I have to add my voice to the group of those who think “American Beauty” was overrated. It wasn’t a TERRIBLE movie, but it wasn’t great; it was essentially just the standard Hollywood “people in suburbs are zombies” stuff for the umpteenth time, which of course is Lesson 4 in the Hollywood canon of stories collectively titled “Why Everyone Who Doesn’t Live In Greater Los Angeles And Isn’t Part Of The Entertainment Industry Is Merely A Member Of An Easily Stereotyped Group Of Incomplete Semi-Humans.”

Nothing about it was particularly interesting or outstanding, and I thought Kevin Spacey’s performance was far short of Oscar-worthy - not his fault; he just didn’t have a lot to work with.

If you wanna have fun, go to rec.arts.movies.past-films and post the questions “worst movie to win a best picture Oscar?” (it’s been done on several occasions, and always generates about a terabyte of bandwidth).

The winners (but they always have staunch defenders) are always: Forrest Gump and Braveheart.

Well, I fell asleep watching “Good Will Hunting.”

Twice.

A friend told me I hadn’t given it a chance.
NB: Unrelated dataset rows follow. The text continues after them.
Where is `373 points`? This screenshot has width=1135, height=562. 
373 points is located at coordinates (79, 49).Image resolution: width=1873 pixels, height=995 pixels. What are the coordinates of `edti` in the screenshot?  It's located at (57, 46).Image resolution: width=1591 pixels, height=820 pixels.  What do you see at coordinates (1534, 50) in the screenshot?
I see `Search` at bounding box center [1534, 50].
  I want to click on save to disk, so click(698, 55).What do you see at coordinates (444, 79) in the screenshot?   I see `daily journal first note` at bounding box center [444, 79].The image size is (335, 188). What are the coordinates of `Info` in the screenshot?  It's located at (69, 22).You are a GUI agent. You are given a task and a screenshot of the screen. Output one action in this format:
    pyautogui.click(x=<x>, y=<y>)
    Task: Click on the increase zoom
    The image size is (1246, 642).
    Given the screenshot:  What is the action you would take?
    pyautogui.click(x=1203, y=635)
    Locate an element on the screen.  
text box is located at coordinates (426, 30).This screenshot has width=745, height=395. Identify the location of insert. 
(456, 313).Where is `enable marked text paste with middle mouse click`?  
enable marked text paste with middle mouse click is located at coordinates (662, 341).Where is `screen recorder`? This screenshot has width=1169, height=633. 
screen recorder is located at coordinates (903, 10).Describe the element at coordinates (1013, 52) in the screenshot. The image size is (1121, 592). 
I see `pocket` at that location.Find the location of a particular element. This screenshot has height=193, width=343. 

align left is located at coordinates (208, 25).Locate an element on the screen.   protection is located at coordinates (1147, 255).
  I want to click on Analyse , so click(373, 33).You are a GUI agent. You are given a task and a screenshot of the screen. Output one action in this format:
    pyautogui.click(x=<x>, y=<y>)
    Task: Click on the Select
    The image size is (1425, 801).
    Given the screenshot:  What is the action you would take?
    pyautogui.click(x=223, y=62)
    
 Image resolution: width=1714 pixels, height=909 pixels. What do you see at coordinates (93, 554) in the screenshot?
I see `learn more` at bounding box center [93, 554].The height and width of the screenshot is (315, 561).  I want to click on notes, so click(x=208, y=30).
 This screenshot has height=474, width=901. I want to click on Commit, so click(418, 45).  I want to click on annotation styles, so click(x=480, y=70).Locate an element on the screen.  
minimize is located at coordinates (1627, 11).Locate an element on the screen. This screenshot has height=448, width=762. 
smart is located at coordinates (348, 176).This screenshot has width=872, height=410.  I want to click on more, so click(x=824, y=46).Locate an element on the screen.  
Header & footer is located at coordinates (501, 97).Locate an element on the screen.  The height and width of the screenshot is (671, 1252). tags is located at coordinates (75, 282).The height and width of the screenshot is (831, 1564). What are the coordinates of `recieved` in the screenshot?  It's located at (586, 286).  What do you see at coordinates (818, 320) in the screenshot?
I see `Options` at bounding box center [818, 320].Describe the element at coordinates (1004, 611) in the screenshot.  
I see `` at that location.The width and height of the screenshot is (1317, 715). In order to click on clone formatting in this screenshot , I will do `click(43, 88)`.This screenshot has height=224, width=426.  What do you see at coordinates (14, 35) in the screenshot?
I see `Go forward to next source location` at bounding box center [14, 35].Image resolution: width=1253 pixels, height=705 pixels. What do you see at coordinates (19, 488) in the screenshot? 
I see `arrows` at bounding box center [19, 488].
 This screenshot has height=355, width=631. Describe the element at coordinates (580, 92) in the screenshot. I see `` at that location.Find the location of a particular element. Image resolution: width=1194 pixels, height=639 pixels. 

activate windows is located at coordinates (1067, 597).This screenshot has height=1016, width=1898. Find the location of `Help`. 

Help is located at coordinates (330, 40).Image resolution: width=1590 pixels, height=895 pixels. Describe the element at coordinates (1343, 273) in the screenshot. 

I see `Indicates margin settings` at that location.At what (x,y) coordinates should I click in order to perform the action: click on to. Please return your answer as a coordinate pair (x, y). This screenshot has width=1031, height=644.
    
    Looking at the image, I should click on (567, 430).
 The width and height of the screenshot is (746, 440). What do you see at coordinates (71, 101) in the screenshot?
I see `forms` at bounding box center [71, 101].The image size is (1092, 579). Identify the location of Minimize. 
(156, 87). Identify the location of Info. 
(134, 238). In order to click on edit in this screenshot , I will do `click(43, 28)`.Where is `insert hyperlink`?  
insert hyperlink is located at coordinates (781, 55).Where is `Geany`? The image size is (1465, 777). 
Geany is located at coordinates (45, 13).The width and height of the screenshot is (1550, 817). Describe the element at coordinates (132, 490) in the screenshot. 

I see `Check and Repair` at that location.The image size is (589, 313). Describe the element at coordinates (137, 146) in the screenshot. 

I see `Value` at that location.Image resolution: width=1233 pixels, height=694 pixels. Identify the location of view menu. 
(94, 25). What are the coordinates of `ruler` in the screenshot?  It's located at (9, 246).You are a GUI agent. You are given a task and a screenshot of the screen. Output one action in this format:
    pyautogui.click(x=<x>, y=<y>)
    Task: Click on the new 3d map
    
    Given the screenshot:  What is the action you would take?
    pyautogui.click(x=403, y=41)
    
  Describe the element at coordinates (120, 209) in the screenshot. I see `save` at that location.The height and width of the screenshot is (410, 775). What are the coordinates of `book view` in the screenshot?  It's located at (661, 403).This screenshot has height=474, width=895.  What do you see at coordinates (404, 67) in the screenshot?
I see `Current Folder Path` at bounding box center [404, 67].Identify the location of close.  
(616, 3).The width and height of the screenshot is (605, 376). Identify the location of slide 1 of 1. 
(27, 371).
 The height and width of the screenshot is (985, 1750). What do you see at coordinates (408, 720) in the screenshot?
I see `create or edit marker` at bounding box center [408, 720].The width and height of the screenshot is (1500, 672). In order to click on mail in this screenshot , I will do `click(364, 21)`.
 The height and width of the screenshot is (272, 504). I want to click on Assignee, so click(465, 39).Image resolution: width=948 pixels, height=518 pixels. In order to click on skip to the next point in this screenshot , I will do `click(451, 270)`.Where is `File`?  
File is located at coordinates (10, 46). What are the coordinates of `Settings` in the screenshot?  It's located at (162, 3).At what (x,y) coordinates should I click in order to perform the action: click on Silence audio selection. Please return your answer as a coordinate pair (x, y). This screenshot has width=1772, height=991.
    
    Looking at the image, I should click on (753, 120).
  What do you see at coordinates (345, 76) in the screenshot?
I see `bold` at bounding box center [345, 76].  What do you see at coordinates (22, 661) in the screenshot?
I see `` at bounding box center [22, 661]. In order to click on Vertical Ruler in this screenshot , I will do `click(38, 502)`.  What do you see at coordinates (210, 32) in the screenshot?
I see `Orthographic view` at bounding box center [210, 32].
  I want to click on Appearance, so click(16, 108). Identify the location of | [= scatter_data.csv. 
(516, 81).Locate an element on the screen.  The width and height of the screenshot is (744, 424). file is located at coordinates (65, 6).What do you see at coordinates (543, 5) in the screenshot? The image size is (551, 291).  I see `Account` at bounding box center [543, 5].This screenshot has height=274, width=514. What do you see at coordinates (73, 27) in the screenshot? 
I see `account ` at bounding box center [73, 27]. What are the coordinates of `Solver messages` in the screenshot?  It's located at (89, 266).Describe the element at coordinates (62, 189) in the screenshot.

I gave it another chance. Yawn. This movie won awards?

OK, maybe the second half really rocked.

I wouldn’t know.

Look at the linked list of great movie I have to say the Godfather. It was a good movie, but the 3rd greatest american movie of all time? give me a break.

Number one is Citizen Kane, I’m guessing. What’s in second place? Schindler’s List?

For my 2 cents “Silence of the Lambs” was the most critically praised flick that I thought sucked big red rocks. I hated it because it was built around the moronic premise that the FBI sends rookie female agents into the field ALONE to face crazy serial killers.

There’s such a thing as suspension of belief in movies - like in “Field of Dreams” when the 1919 White Sox materialize out of the cornfield - but Silence of the Lambs not only suspended my belief; it trampled all over it. This bothered me, but the critics, and the American people, loved the movie anyway.